Mit Vollgas gegen die Wand!
Kumhausen, 26.4.2010: (RS) Zur Regelung, Solare Freiflächenanlagen nur noch bis zum 1. Juli zu fördern, erklären die Grünen in Niederbayern:
Die Proteste der versammelten Solarwirtschaft haben nun alle nichts genützt: Freiflächenanlagen zur Solarstromerzeugung werden ab dem 1. Juli nicht mehr gefördert. Das bringt Firmen und Investoren in erhebliche Zeitnöte. Viele bereits geplante Anlagen werden wohl nicht mehr rechtzeitig fertig gestellt oder müssen abgesagt werden.
„Es ist für die gesamte Bevölkerung völlig unverständlich, dass dieser boomende Wirtschaftszweig so abrupt ausgebremst wird“, empört sich Rosi Steinberger, Vorsitzende der Grünen in Niederbayern. Vor allem bayerische Betriebe und bayerische Investoren sind die großen Verlierer dieser Entwicklung. In Bayern ist die Solarwirtschaft am stärksten und hat hier die größte Dynamik entwickelt.

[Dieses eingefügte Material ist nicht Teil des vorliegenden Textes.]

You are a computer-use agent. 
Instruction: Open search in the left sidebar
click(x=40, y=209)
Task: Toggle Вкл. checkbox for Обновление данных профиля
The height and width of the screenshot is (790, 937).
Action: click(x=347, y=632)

Als Ausgleich für die Einbußen dieser Regelung hat die Bundesregierung ein Förderprogramm von 100 Mio Euro aufgelegt. „Dieses Geld soll möglicherweise als Schweigegeld die Wirtschaftsverbände ruhig stellen“, wundert sich Steinberger. Aber auch von diesem „Geldsegen“ bekommen die bayerischen Betriebe nichts, denn dieses Geld gibt es ausschließlich für ostdeutsche Betriebe, und das auch nur dann, wenn sie noch einmal den fünffachen Betrag drauf legen.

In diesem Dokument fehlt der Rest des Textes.